# How to deal with Raspberry Pi power supply?



## Tennywang (Mar 5, 2021)

Hello folks,
Recently, I’m building a remote (lives outdoor) scientific device that collects environmental data. I have an old original Pi B from about 2011 that I am using as an ethernet connected data logger. Everything works well on the bench - until I connect the internal 5V supply.

I have +12V available with plenty of capacity to run the Pi. (Currently running on a lab PSU so I can monitor voltage and current). The 12V feeds a 7805 regulator - - which admittedly gets warm but these are not the most thermal efficient devices in the world. I am getting a solid 5V out of the regulator and I have adapted a micro USB plug/cable only using the 0 and 5V power leads. The screen is tied to 0V.
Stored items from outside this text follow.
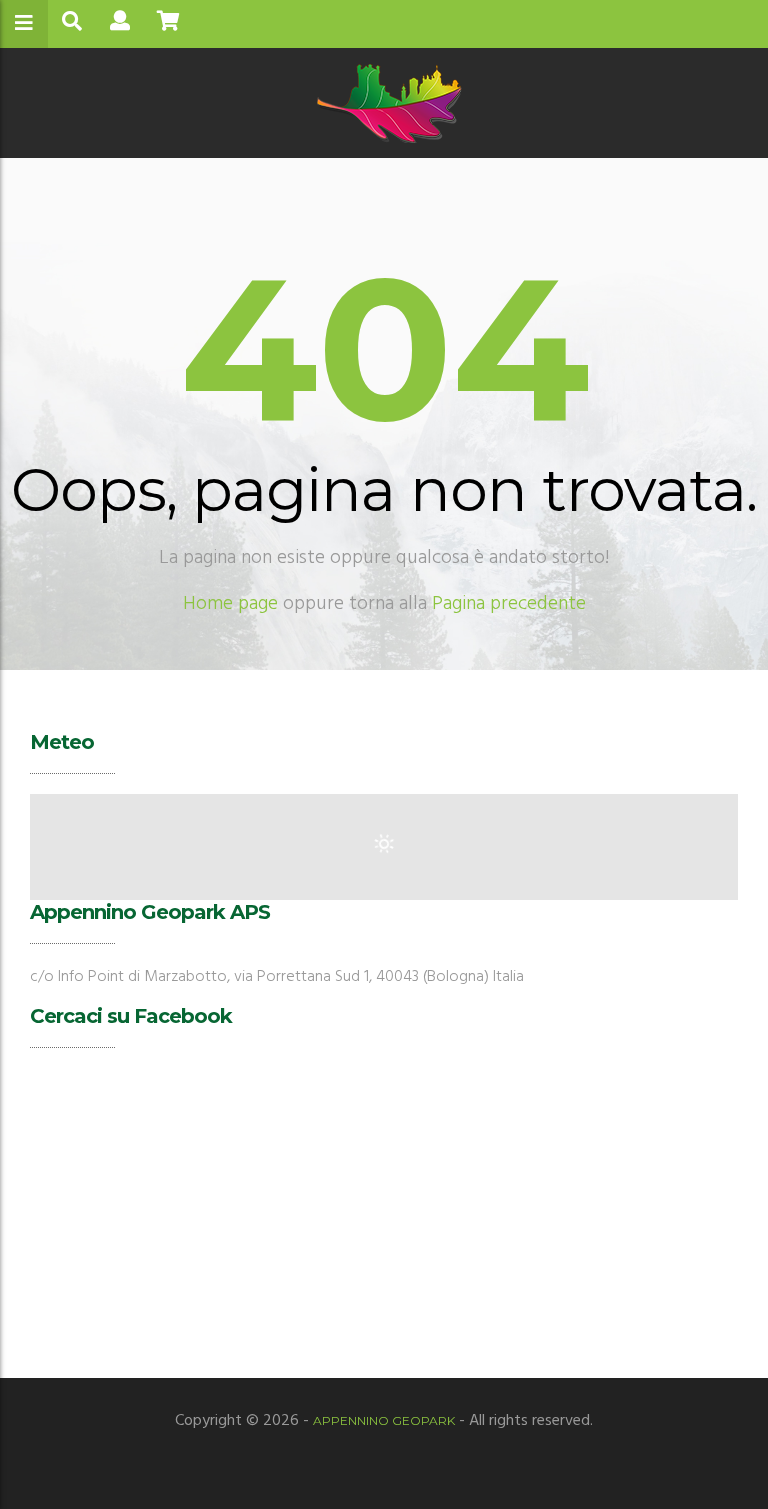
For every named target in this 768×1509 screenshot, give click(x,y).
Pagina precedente (509, 604)
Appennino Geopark (384, 1420)
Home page (230, 604)
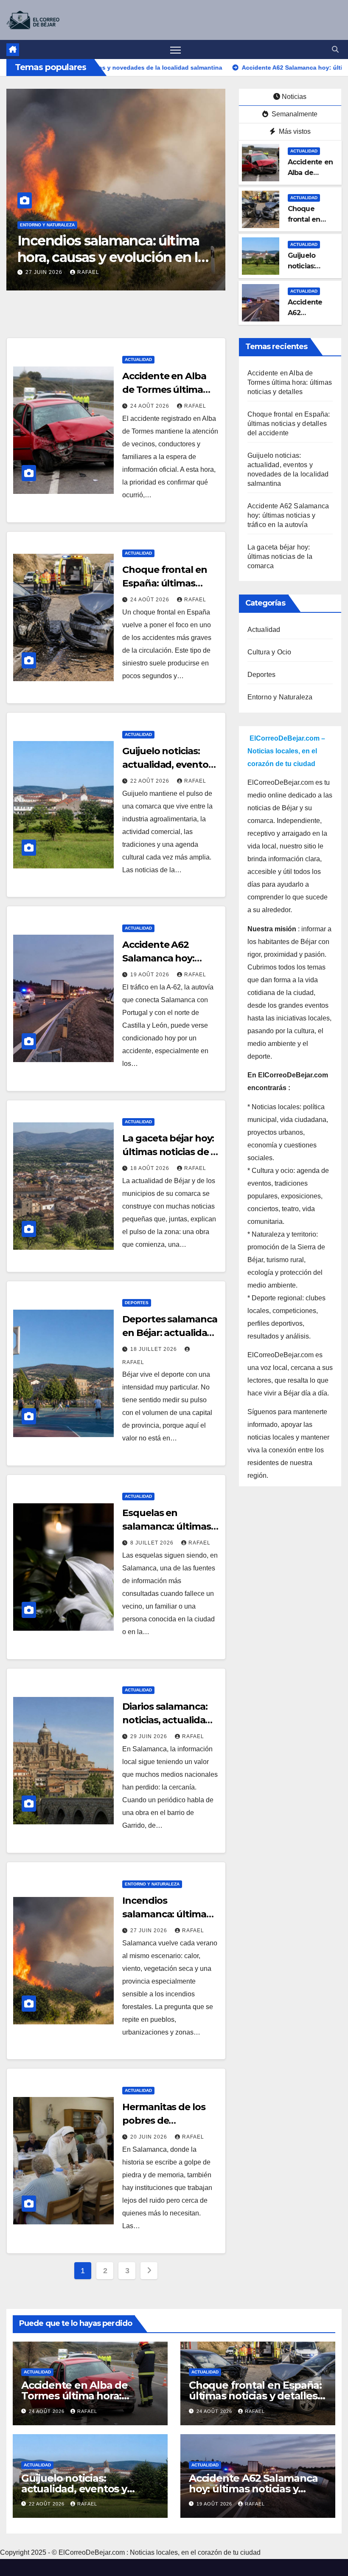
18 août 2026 (150, 1168)
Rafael (100, 272)
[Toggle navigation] (175, 49)
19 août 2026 (150, 975)
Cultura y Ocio (269, 652)
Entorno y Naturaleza (47, 225)
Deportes (137, 1302)
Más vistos (294, 131)
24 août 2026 (150, 406)
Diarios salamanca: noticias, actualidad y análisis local (170, 1720)
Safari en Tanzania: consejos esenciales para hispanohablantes (106, 257)
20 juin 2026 (149, 2137)
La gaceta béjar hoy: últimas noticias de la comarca (170, 1152)
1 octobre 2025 (50, 272)
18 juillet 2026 (154, 1349)
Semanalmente (293, 114)
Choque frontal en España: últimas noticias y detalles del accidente (288, 424)
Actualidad (303, 151)
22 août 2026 (150, 781)
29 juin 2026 (149, 1736)
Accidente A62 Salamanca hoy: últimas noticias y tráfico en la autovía (288, 515)
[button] (335, 49)
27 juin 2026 (149, 1930)
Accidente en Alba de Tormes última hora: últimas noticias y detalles (289, 382)
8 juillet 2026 (152, 1543)
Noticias (294, 96)
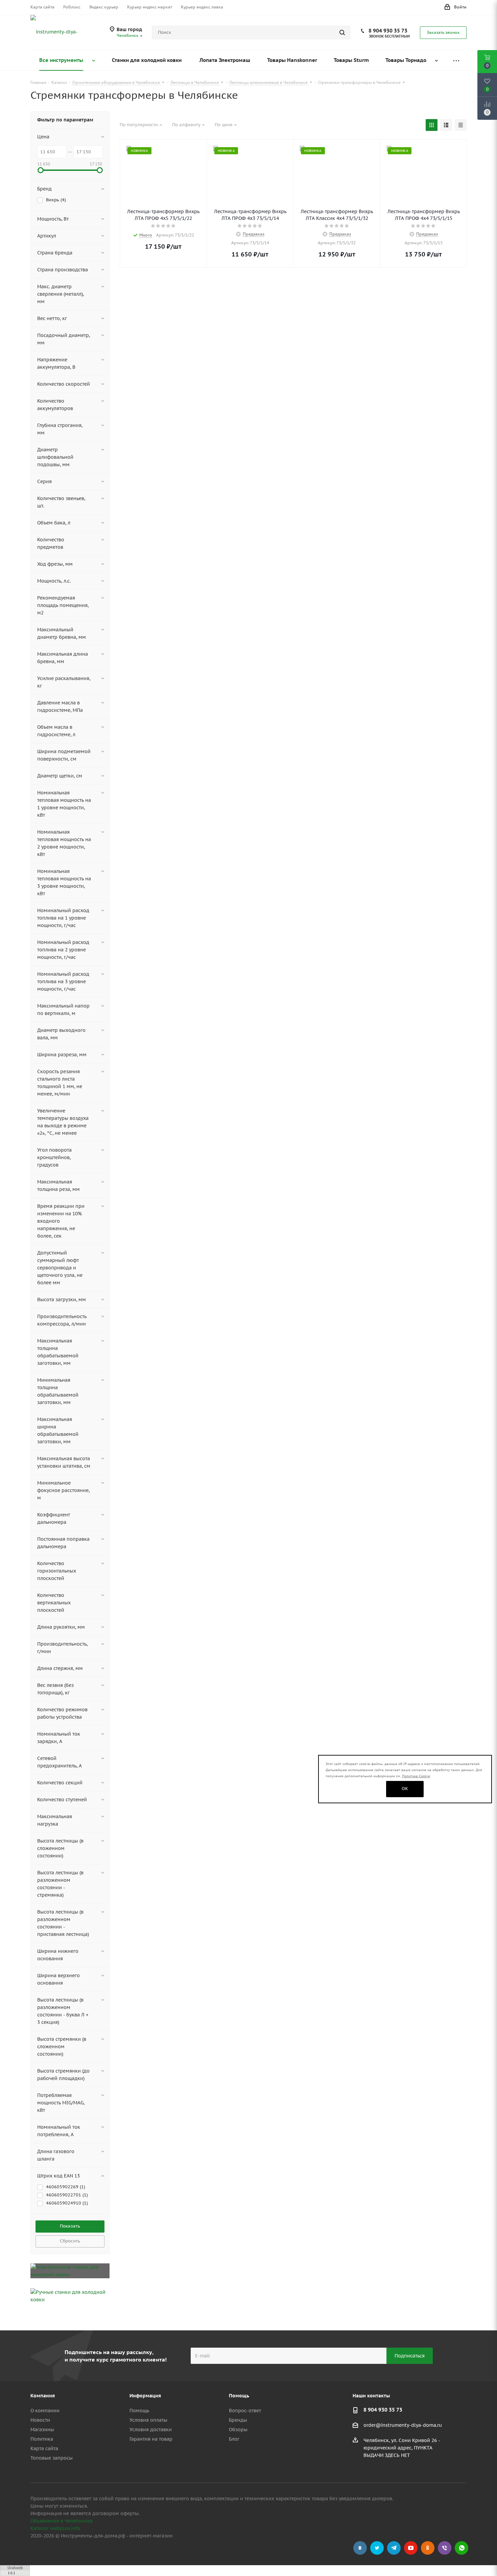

The Pi does indeed boot up and all appears ok, except that all the USB interfaces and Network interface shut down a few moments after they startup. And it is bog standard except for a MCP3008 A/D converter plugged into the GPIO which is working well when I plug the Pi into a wall USB socket (the type which is a supplement to a 13A mains socket). i.e. nothing shuts down.

There is no significant increase in current when I plug the pi in, it should be operating well within the 1.5A capacity limit of the regulator.

Anyone has ideas of it? Many thanks.


----------